![Wie speichere ich die R xtable(data.frame)-Ausgabe in einem .tex-Dokument?](https://rvso.com/image/111985/Wie%20speichere%20ich%20die%20R%20xtable(data.frame)-Ausgabe%20in%20einem%20.tex-Dokument%3F.png)
Ich möchte die R-Datenrahmenausgabe als LaTeX-Tabelle darstellen. Die Datenstruktur ist data.frame
. Wenn ich das mache print(DF.tex)
, sieht die Ausgabe in STOUT im Gegensatz zur Datei gut aus.
Erwartete Ausgabe: UTF-8-Format
Code 1
DF <- head(iris)
library("xtable") # https://stackoverflow.com/a/9274146/54964
filename.tex <- paste("/home/masi/text.tex")
DF.tex <- xtable(DF)
save(DF.tex, file = filename.tex)
Ausgabe im Pfad: einige hexadezimale kryptische
Code 2
f <- file(filename.tex, 'w') # https://stackoverflow.com/a/19837122/54964
cat(file = f, DF.tex, append = TRUE)
Ausgabe: 0 Byte Datei
Code 3
Ich verwende in meinem Skript viele Funktionen.
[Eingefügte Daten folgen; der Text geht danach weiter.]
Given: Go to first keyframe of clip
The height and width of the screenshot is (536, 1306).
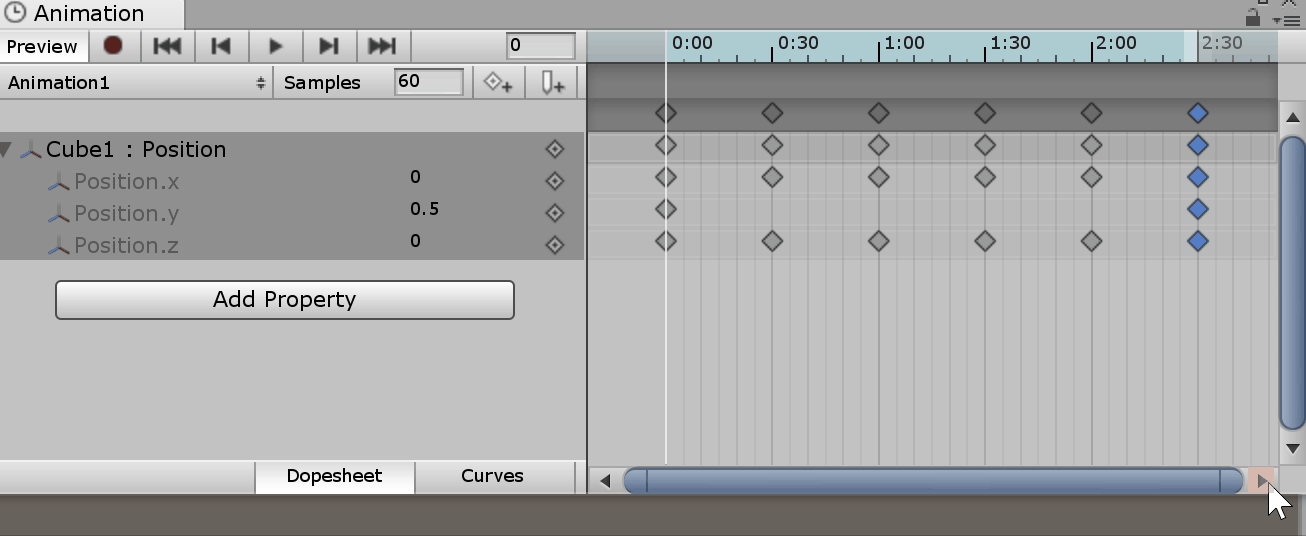Looking at the screenshot, I should coord(167,46).
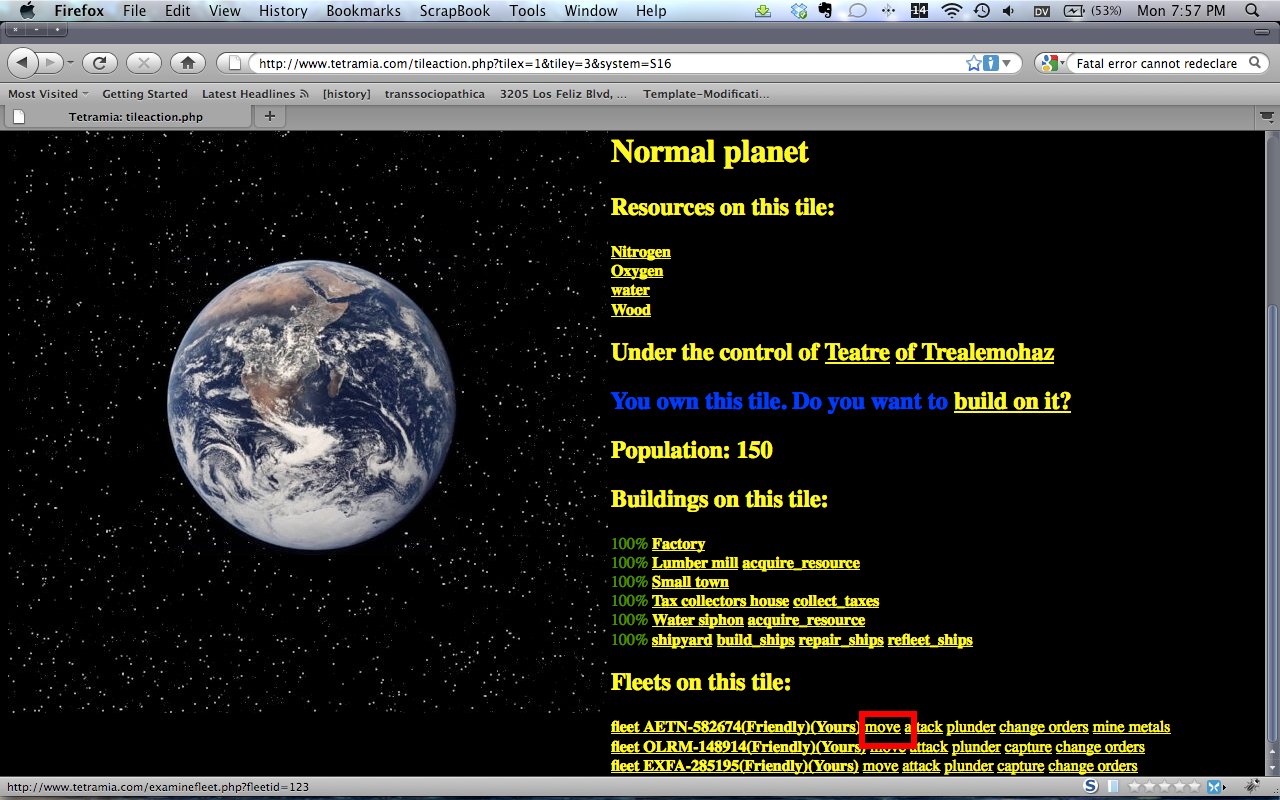
Task: Open the Evernote elephant menu bar icon
Action: coord(825,11)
Für alle Fälle verwende ichprint()
save(file = filename.tex, print(DF.tex))
Ausgabe: kryptische Hexadezimaldatei
R: 3.4.0 (Backports)
Betriebssystem: Debian 8.7
Verwandte Themen: Test 2 erweitert im TheardWie speichere ich die R Stargazer-Ausgabe (data.frame) in einem .tex-Dokument?mit dem stargazer
Paket
Antwort1
Beim Ausprobieren des Beispielcodes 1 ist die erstellte Datei „filename.tex“ eigentlich eine GZIP-Datei des R-Objekts, die die Tex-Daten enthält. Um die Textausgabe des Objekts unkomprimiert zu speichern, verwenden Sie:
print(DF.tex, file = "/home/masi/filename.tex", compress = FALSE)
Beim Testen latex2html filename.tex
erhalte ich eine schön formatierte Tabelle.